• What is being asked: Write out the stretch from the line containing "You are a GUI" through the end of the rows as a numbered list, with blank lines dropped. Leave the pictures out.

• Provided records:

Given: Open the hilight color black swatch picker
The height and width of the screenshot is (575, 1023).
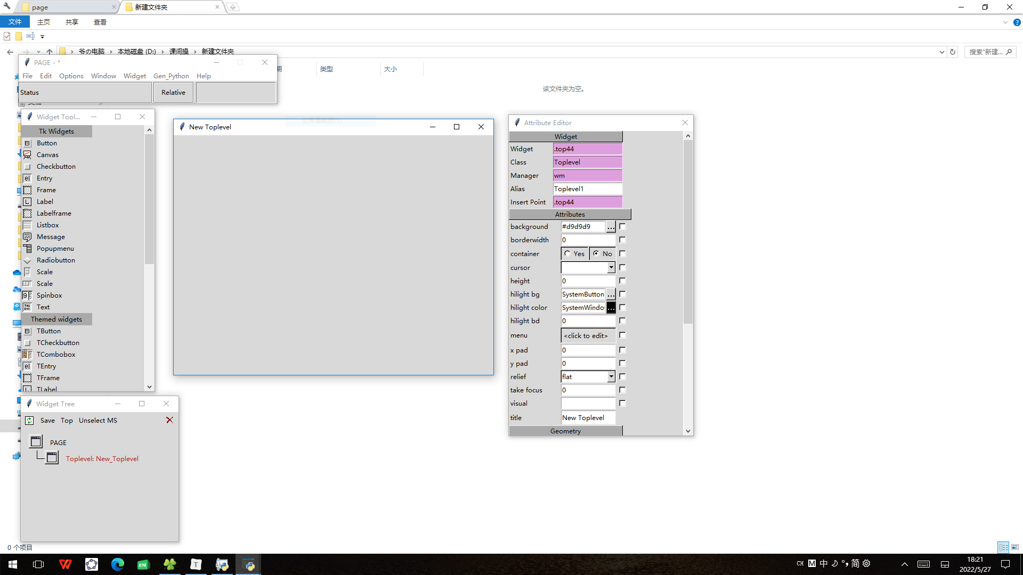Looking at the screenshot, I should click(x=611, y=308).
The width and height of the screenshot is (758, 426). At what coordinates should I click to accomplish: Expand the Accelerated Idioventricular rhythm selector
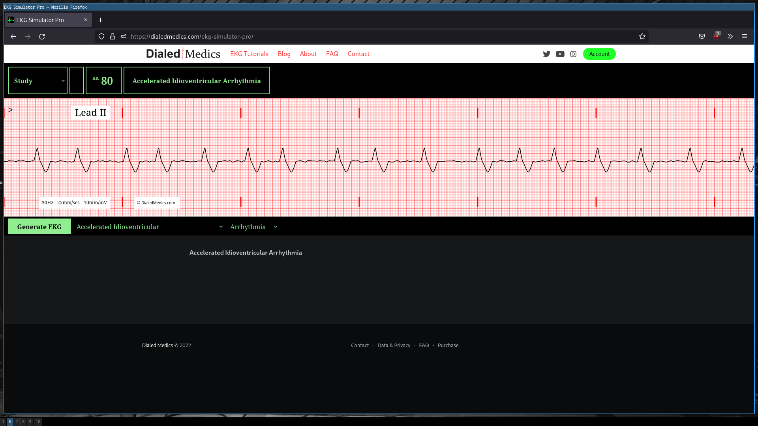coord(149,227)
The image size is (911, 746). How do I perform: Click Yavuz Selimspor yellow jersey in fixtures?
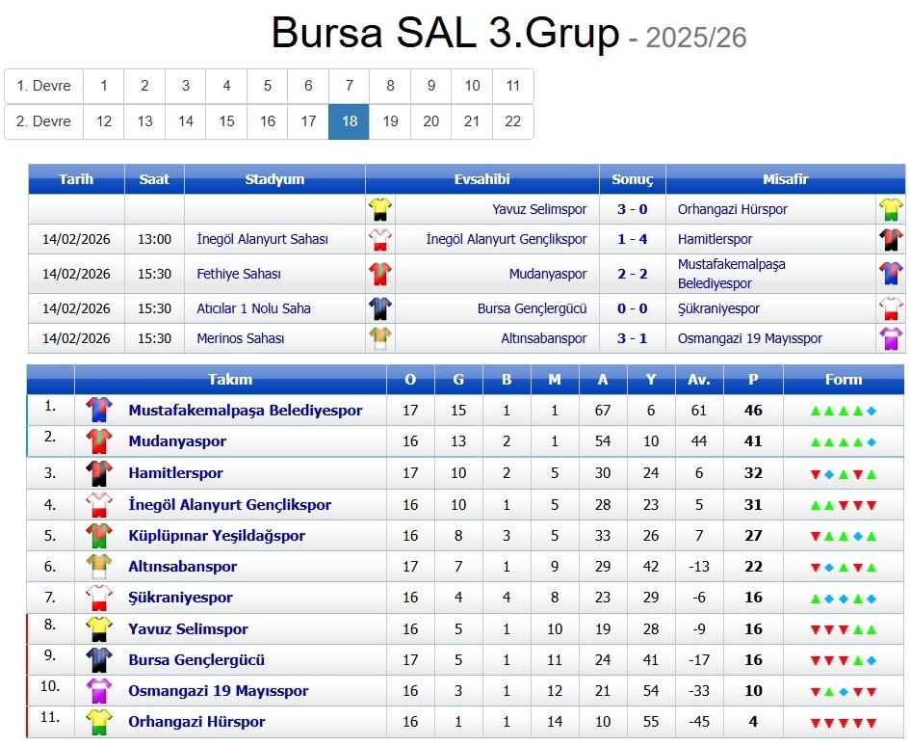pyautogui.click(x=380, y=209)
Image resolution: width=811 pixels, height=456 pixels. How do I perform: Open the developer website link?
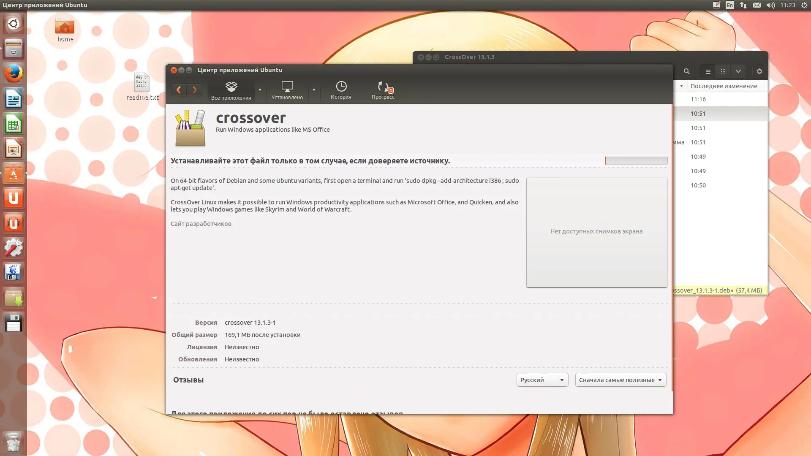click(x=201, y=224)
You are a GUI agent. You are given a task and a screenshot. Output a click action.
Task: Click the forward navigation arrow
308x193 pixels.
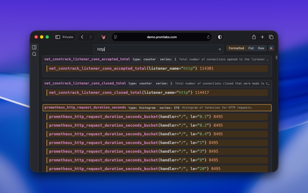coord(90,37)
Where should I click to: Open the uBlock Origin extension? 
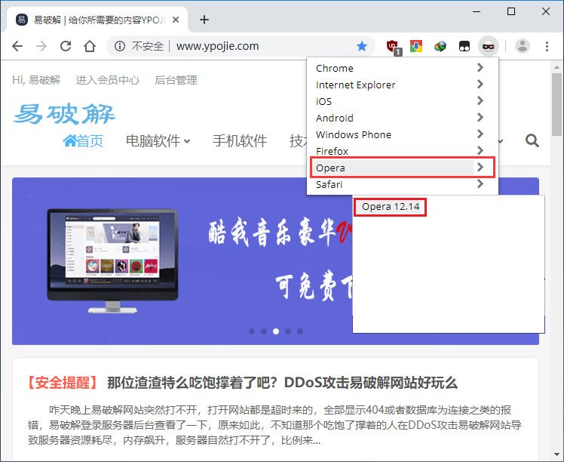coord(392,47)
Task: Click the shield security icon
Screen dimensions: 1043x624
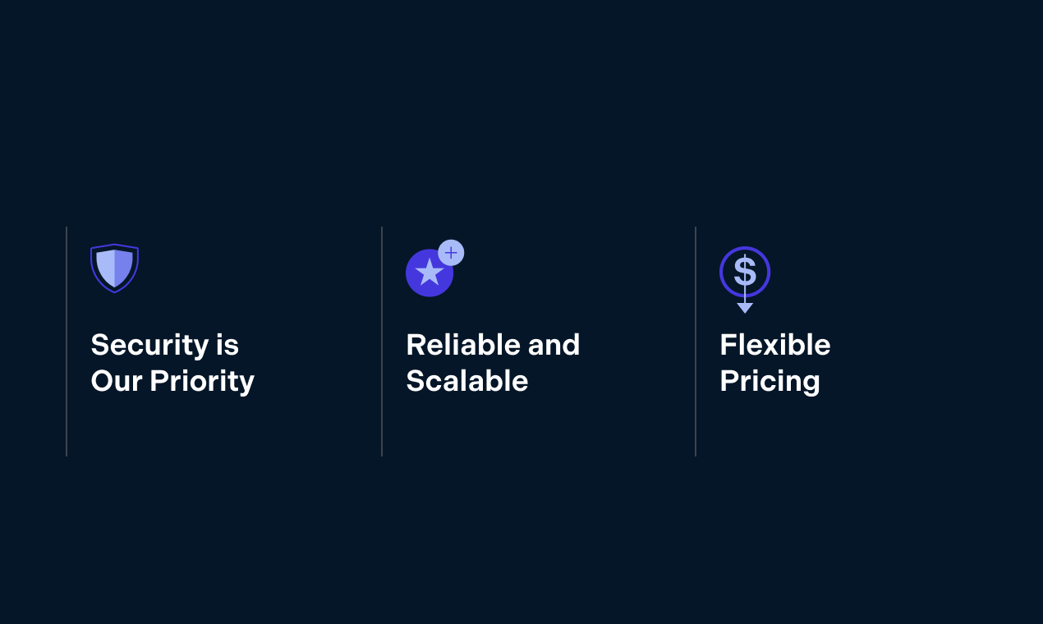Action: point(114,268)
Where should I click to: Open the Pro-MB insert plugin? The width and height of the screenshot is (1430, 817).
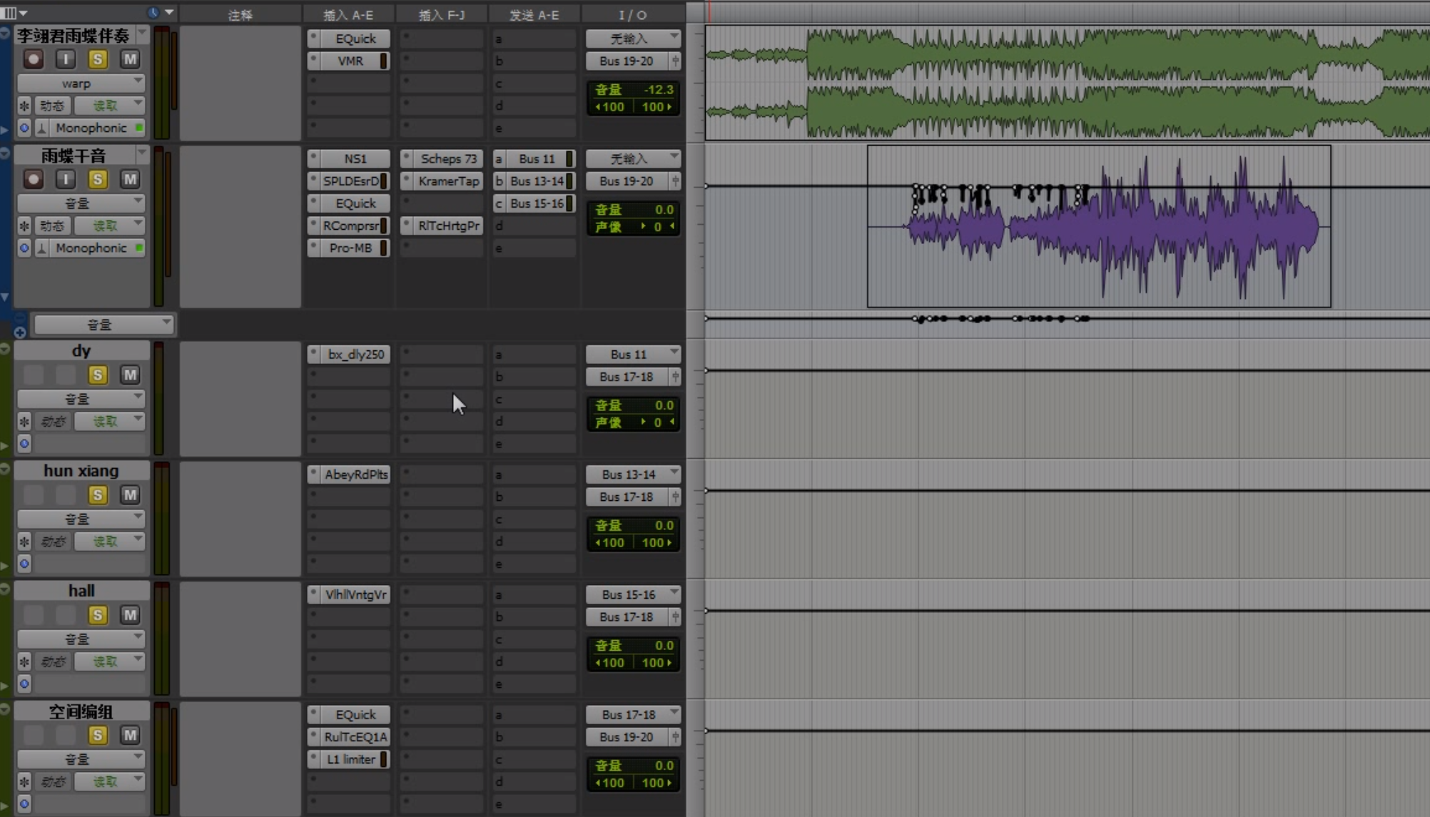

• Exercise response:
1. You are a GUI agent. You are given a task and a screenshot. Output a click action.
2. Task: Click the forward navigation arrow
3. 308x193 pixels.
4. coord(90,37)
5. Where should I click to: Open the uBlock Origin extension? 
6. coord(392,47)
7. Task: Click the shield security icon
8. Screen dimensions: 1043x624
9. Action: point(114,268)
10. Where should I click to: Open the Pro-MB insert plugin? The width and height of the screenshot is (1430, 817).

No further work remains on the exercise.